14. Two-phase commit guarantees zero performance overhead. True / False

15. The "Lock-and-Think" pattern (holding locks during user think time) is an anti-pattern that should be avoided. True / False

Short Answer

16. Explain why a funds transfer (debit one account, credit another) must be a single unit of work. What could go wrong if the debit and credit are in separate units of work?

17. Describe three strategies for minimizing the duration of exclusive locks in a CICS online transaction.

18. A compensation transaction for "insert a claim record" is "update claim status to CANCELLED" rather than "delete the claim record." Explain why the UPDATE approach is preferred over DELETE.

19. A batch program processes payment records from an MQ queue. Due to a system restart, some messages may be delivered twice. How would you design the program to handle duplicate messages safely?

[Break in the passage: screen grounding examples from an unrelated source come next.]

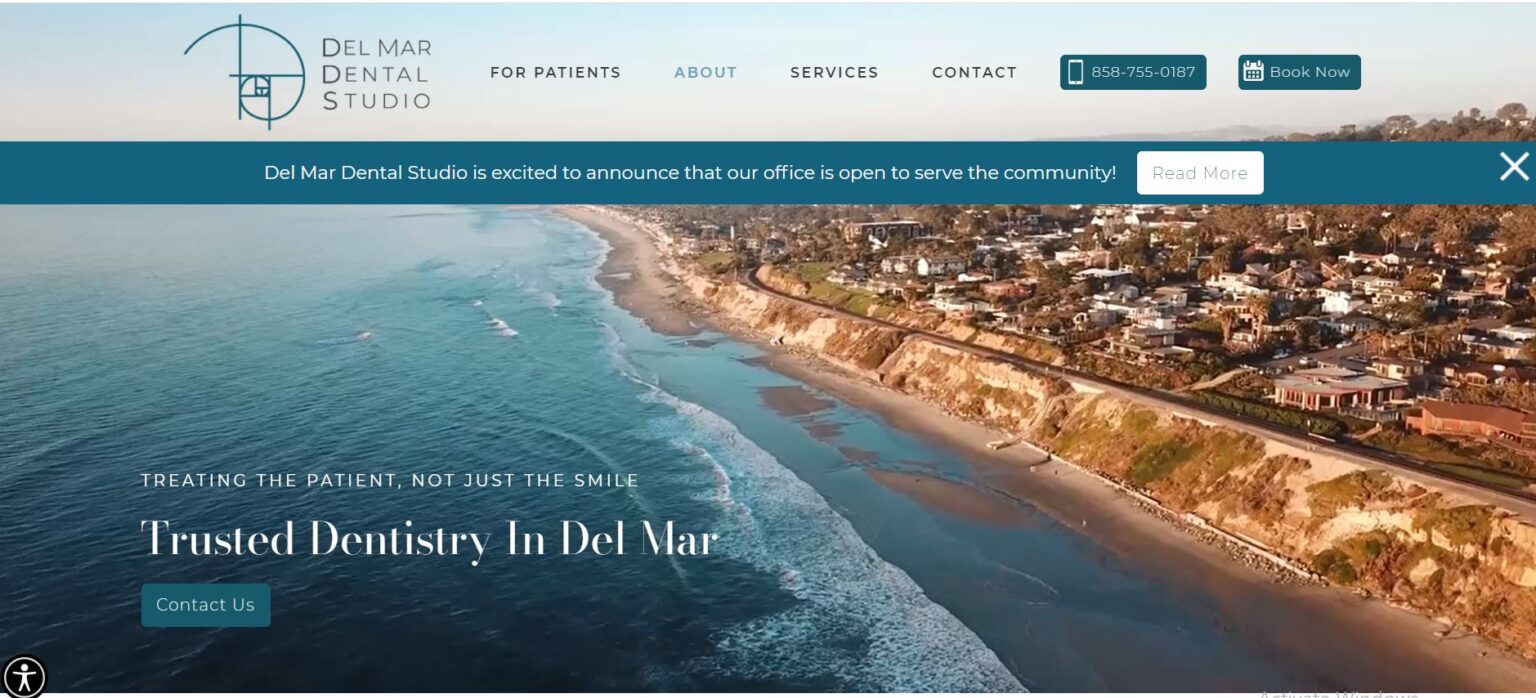1536x698 pixels.
Task: Click the Del Mar Dental Studio spiral logo
Action: [x=245, y=72]
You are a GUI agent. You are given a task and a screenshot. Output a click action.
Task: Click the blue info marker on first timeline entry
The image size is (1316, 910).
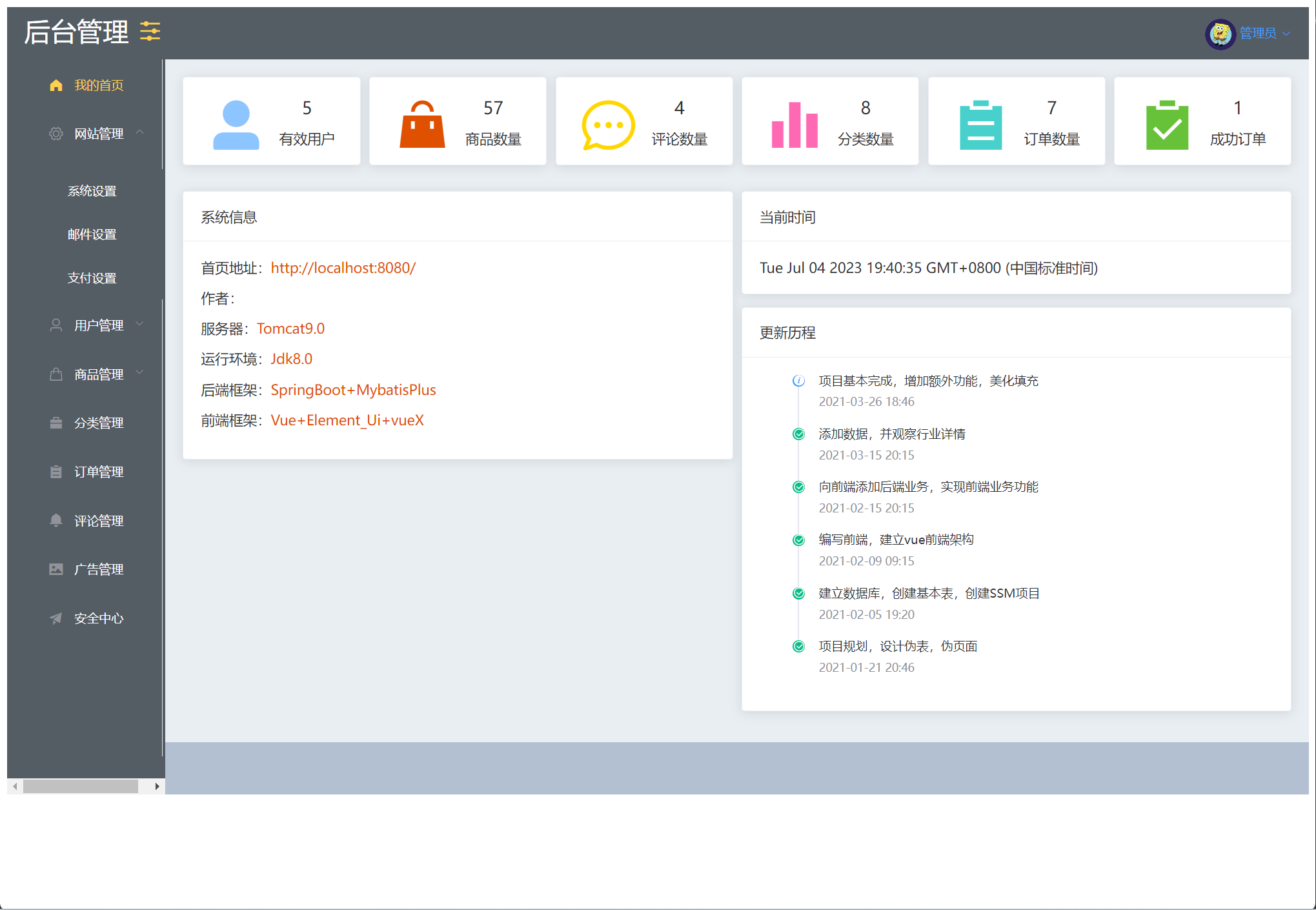pyautogui.click(x=798, y=381)
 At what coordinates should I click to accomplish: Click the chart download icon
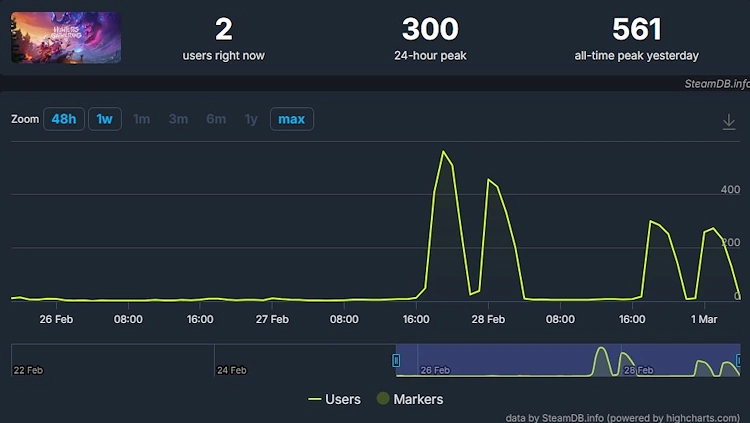pos(729,121)
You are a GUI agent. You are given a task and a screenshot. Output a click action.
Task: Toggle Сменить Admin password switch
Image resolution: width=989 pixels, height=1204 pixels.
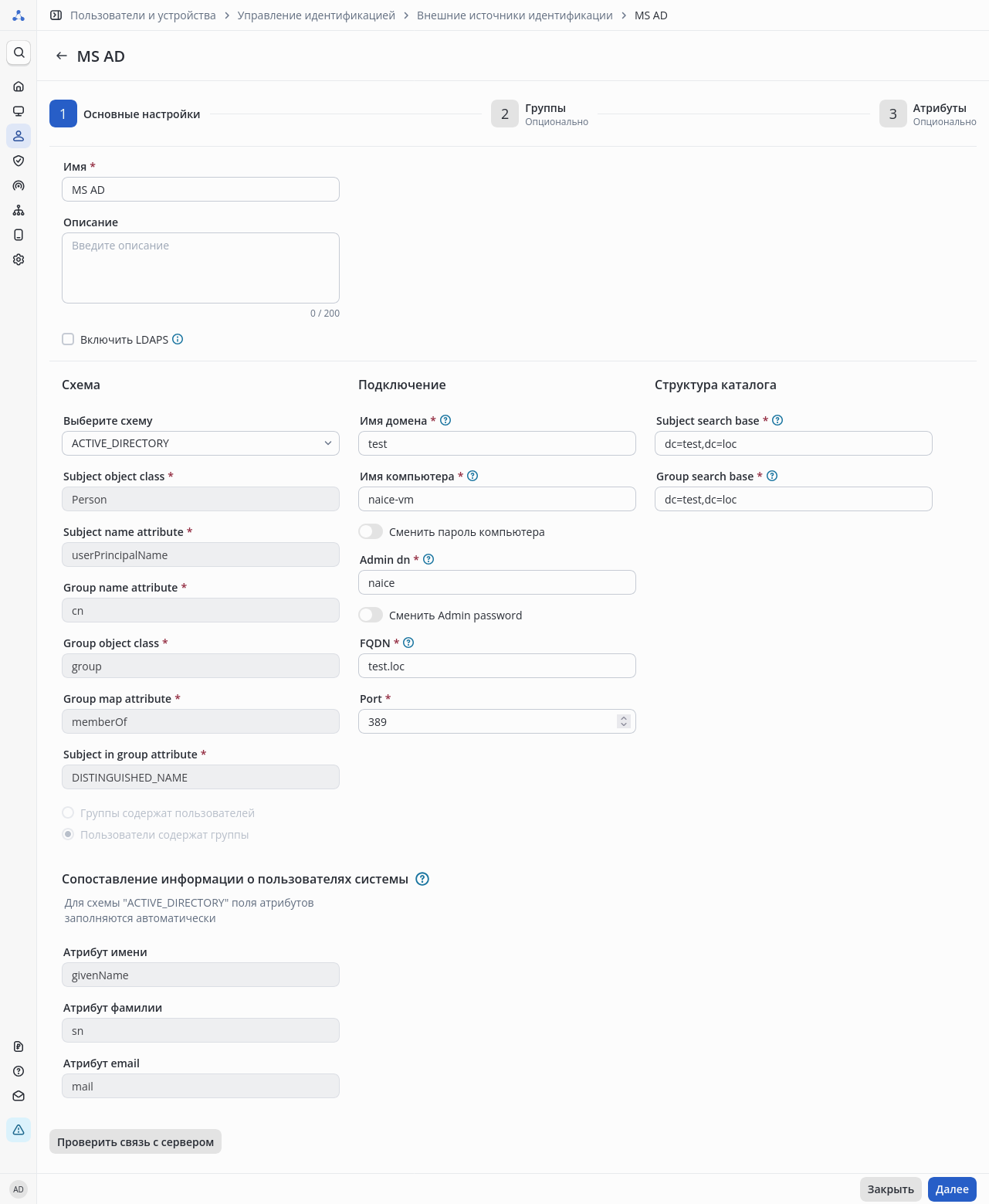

20. Explain the difference between the "Chatty Transaction" and "Mega-Transaction" anti-patterns. What is the correct approach that avoids both extremes?

Answer Key

  1. b — Atomicity: all or nothing.
  2. b — DB2 automatically commits uncommitted changes at normal program termination.
  3. b — Two-phase commit coordinates commits across multiple resource managers.
  4. c — Resource ordering (consistent lock acquisition order) is the most effective prevention.
  5. b — Optimistic locking compares a version/timestamp to detect changes.
  6. b — A saga breaks long-running processes into short, compensatable transactions.
  7. b — Idempotent operations produce the same result regardless of how many times they execute.
  8. c — SQLCODE -911 indicates deadlock or timeout.
  9. b — EXEC CICS SYNCPOINT commits the unit of work.
  10. b — Committing after every record adds significant I/O overhead.
  11. True — SYNCPOINT ROLLBACK is coordinated across all resource managers.
  12. False — Optimistic locking is better for low-contention scenarios; the choice depends on the access pattern.
  13. True — Though using status flag updates is generally preferred for auditability.
  14. False — Two-phase commit adds overhead from extra log writes and coordination messages.
  15. True — Holding locks during user interaction drastically reduces concurrency.
  16. If debit and credit are separate UOWs, a failure after the debit but before the credit leaves the source account debited without the destination being credited. Money "disappears." The accounts no longer balance, violating both business rules and regulatory requirements.
  17. (1) Perform all calculations and validations before acquiring locks. (2) Commit immediately after the update. (3) Use optimistic locking instead of pessimistic locking for appropriate scenarios.
  18. UPDATE preserves the audit trail (the record exists with CANCELLED status), is idempotent (updating to CANCELLED twice has the same effect), and supports compliance requirements that may mandate record retention. DELETE removes evidence and is harder to diagnose if problems occur later.
  19. Assign each payment a unique ID. Before processing, check whether that ID already exists in the payment history table. If it does, skip processing (idempotent skip). If not, process the payment and insert the ID into the history table within the same unit of work.
  20. The Chatty Transaction commits too frequently, breaking logical units of work and risking inconsistency. The Mega-Transaction never commits, risking catastrophic rollback times. The correct approach commits at logical business boundaries — after each complete unit of work — balancing consistency with recovery time.